**YOUR OBJECTIVE:** Could you copy out the entries below with "coordinate pair" replaced by "point" and everything else left unchanged, dropping the pictures from your version?
>> BEGIN EXTRACTED RECORDS
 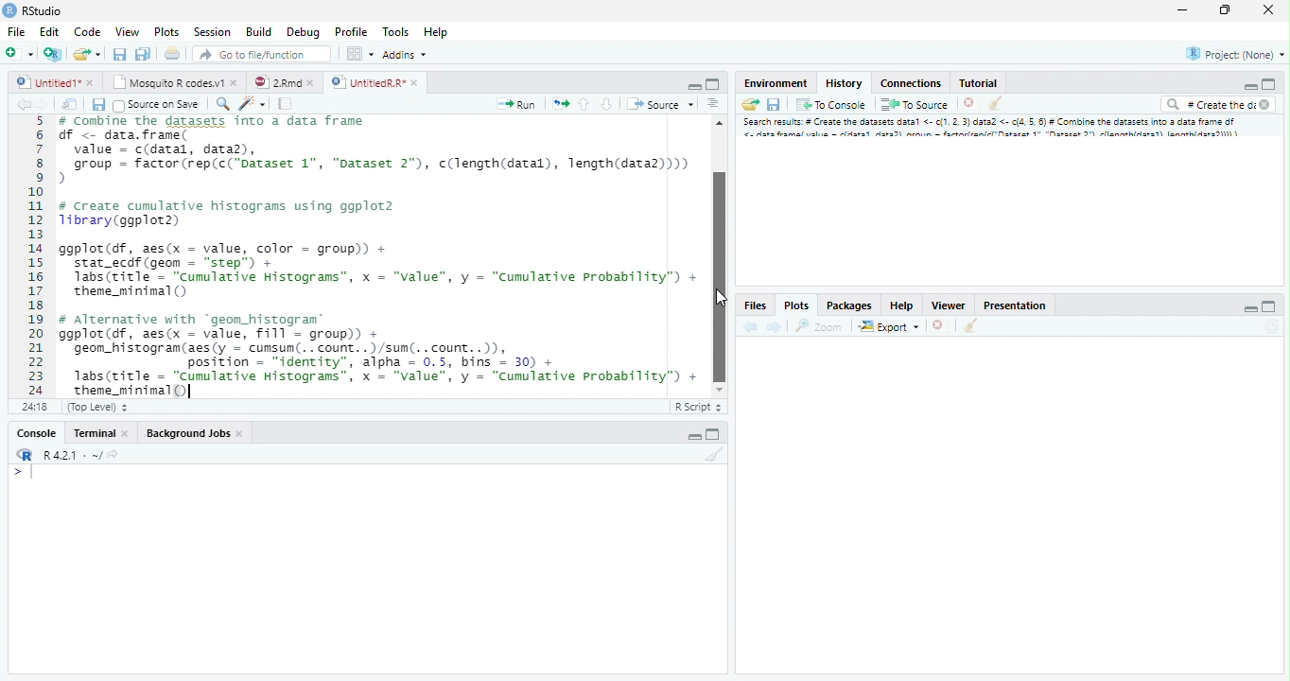 What do you see at coordinates (89, 54) in the screenshot?
I see `Create a new file` at bounding box center [89, 54].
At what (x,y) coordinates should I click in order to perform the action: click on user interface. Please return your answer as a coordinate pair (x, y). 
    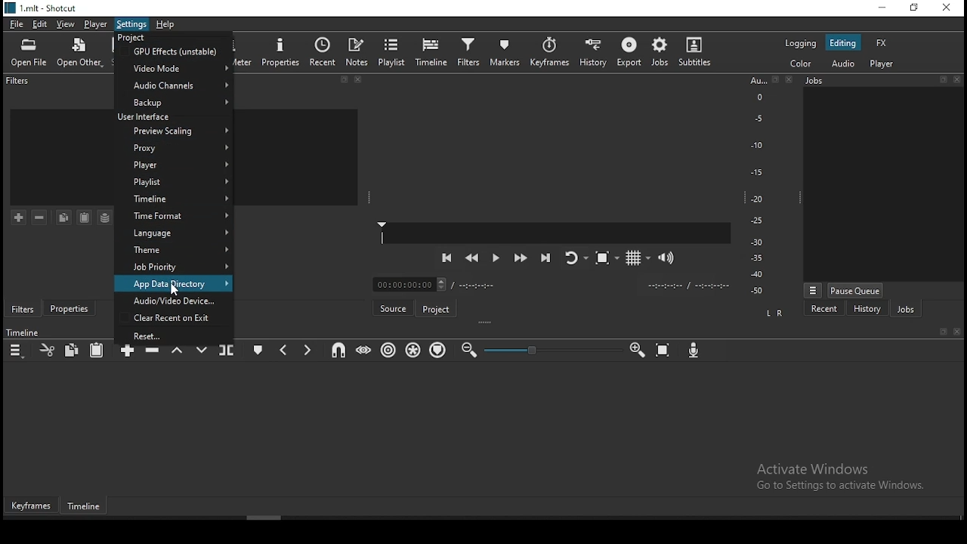
    Looking at the image, I should click on (175, 117).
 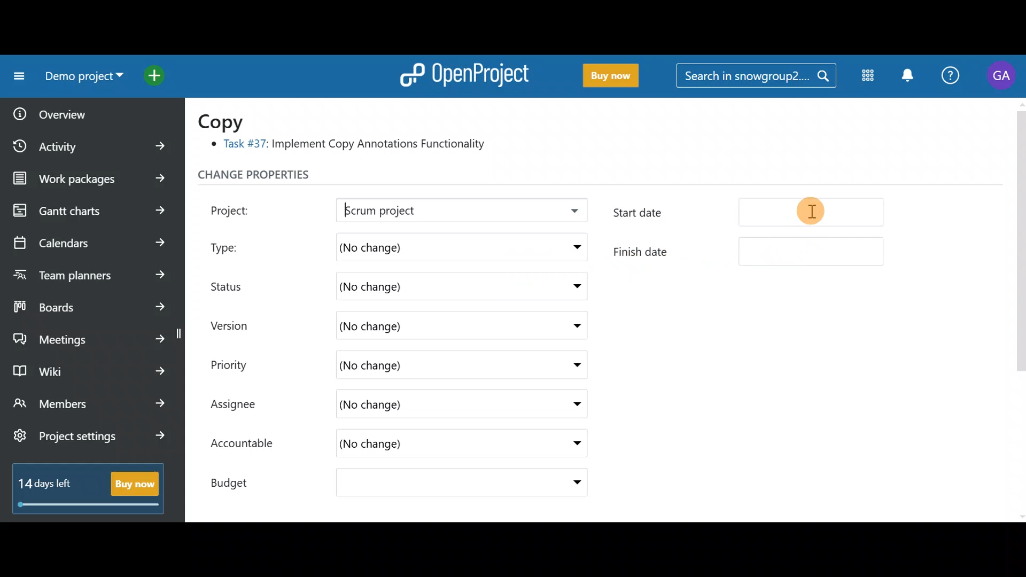 I want to click on Overview, so click(x=81, y=111).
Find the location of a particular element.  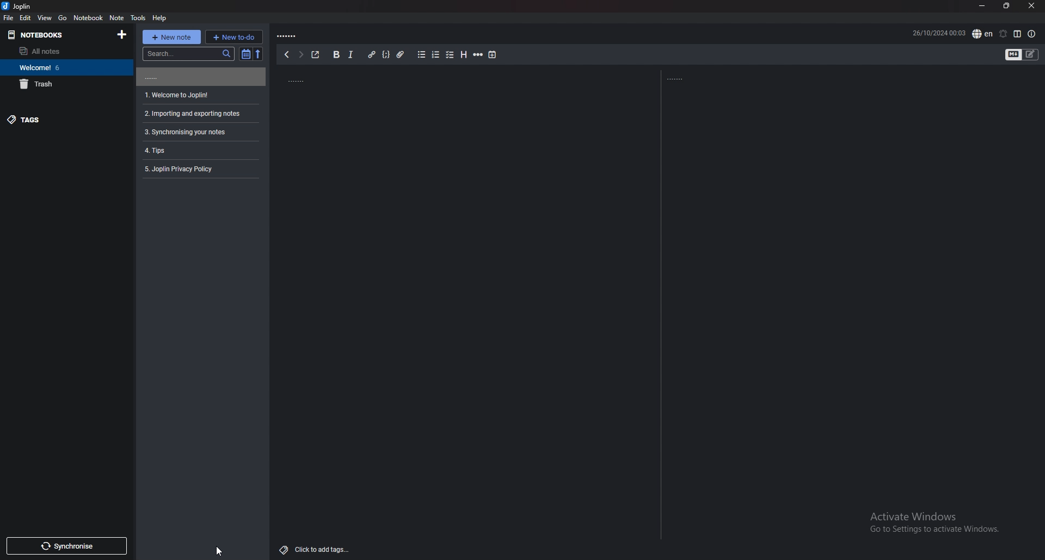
>> END EXTRACTED RECORDS
**TASK SOLUTION:**
  What do you see at coordinates (89, 54) in the screenshot?
I see `Create a new file` at bounding box center [89, 54].
At what (x,y) coordinates should I click in order to perform the action: click on user interface. Please return your answer as a point (x, y). 
    Looking at the image, I should click on (175, 117).
  I want to click on Overview, so click(x=81, y=111).
Find the location of a particular element.  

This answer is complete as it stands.